Sérgio Biagi Gregório

RESUMO: 1. Introdução. 2. Conceito. 3. Histórico. 4. Causas do Suicídio: 4.1. Perspectiva Biológica; 4.2. Teorias Psicológicas; 4.3. Sentido Sociológico. 5. Estatística. 6. Centros de Prevenção. 7. Doutrina Espírita: 7.1. Anotações Extraídas das Obras Básicas de Allan Kardec; 7.2. Anotações Extraídas das Obras Complementares; 7.3. Reflexões Baseadas nos Pressupostos Espíritas. 8. Conclusões. 9. Bibliografia Consultada.

1. INTRODUÇÃO

Quais são as causas que nos levam a tentar o suicídio? Por que um indivíduo apodera-se da direção de um avião e se transforma num homem-bomba? Tem o homem o direito de tirar a sua própria vida? Por que? Quais as conseqüências deste ato fatal na vida humana? Estas são, entre muitas outras, questões vitais para o entendimento do problema do suicídio. O nosso objetivo é analisar o tema segundo os pressupostos espíritas.

2. CONCEITO

Dado que o suicídio afeta todos os aspectos da vida humana, ele deve ser estudado levando-se em conta os componentes físicos, sociais, mentais etc. e que, em conseqüência, obedece a uma causação múltipla. A cada um desses componentes corresponde um ângulo de análise, e a cada ângulo, uma definição patológica, sociológica, moral, filosófica etc. Estas não devem ser necessariamente contraditórias, mas complementares. (Silva, 1986)

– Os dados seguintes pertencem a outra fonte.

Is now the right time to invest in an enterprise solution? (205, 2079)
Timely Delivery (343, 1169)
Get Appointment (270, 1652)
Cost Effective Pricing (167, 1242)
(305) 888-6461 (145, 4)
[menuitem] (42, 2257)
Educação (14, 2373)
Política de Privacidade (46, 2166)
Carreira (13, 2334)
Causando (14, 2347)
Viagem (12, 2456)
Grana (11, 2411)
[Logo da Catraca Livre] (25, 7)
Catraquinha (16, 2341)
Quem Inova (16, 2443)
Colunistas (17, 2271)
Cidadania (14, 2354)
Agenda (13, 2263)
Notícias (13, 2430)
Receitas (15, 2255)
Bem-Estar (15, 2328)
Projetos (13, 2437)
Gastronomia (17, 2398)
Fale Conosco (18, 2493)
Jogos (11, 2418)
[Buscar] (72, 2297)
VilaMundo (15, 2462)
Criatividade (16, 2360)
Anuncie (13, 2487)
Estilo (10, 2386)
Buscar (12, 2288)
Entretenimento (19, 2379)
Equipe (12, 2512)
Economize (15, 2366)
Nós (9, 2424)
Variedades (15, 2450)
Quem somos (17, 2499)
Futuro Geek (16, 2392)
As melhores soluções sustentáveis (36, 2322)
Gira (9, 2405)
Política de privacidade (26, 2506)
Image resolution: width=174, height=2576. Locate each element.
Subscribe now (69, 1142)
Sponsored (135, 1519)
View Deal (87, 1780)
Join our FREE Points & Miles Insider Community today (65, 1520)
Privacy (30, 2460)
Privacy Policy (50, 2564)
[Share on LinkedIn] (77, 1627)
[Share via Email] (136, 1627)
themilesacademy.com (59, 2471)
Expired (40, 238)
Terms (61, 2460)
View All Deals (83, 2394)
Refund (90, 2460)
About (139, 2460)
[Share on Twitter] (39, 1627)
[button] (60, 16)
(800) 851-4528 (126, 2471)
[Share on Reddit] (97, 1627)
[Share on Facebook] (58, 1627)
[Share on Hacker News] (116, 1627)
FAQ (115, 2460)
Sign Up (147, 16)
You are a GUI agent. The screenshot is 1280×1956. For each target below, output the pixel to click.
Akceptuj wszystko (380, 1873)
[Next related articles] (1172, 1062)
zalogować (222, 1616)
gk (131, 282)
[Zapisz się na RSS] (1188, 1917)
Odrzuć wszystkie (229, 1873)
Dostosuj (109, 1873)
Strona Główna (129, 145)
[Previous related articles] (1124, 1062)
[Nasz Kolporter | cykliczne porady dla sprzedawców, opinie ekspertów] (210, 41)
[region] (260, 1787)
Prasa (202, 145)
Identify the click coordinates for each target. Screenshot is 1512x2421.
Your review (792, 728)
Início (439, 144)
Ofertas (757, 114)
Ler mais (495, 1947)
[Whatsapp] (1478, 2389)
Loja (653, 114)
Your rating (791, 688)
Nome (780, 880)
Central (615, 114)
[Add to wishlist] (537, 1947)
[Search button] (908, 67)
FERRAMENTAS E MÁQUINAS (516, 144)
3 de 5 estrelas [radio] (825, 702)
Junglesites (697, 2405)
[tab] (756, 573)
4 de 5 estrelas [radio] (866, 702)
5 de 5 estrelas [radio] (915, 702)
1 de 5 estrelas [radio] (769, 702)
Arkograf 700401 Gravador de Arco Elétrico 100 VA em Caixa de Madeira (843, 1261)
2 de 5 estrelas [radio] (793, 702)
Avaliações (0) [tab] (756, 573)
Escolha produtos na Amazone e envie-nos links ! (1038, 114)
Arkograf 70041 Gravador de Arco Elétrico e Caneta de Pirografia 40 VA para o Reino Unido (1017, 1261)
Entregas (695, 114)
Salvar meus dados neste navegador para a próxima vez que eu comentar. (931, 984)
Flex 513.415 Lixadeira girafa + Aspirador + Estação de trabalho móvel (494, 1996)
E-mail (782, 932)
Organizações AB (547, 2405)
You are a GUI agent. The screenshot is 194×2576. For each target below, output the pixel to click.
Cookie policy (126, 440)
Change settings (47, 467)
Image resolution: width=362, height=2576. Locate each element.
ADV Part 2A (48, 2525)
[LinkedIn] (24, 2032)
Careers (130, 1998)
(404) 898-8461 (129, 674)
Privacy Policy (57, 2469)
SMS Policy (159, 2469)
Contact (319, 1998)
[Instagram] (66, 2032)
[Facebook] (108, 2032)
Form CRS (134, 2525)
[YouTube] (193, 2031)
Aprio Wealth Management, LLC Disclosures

De um modo geral, define-se suicídio como a ação pela qual alguém põe intencionalmente termo à própria vida. É um ato exclusivamente humano e está presente em todas as culturas.

Do ponto de vista da Doutrina Espírita, o suicídio é considerado um crime, e pode ser entendido não somente no ato voluntário que produz a morte instantânea, mas em tudo quanto se faça conscientemente para apressar a extinção das forças vitais. Importa numa transgressão da Lei Divina. É sempre uma falta de resignação e de submissão à vontade do Criador. (Equipe da FEB, 1997)

3. HISTÓRICO

Percorrendo a história da humanidade, notamos que na Antigüidade os hebreus foram os que menos cometeram o suicídio. As Escrituras registram apenas o suicídio de Abimileque, de Saúl, de Aquitofel, de Zambri e pouco mais.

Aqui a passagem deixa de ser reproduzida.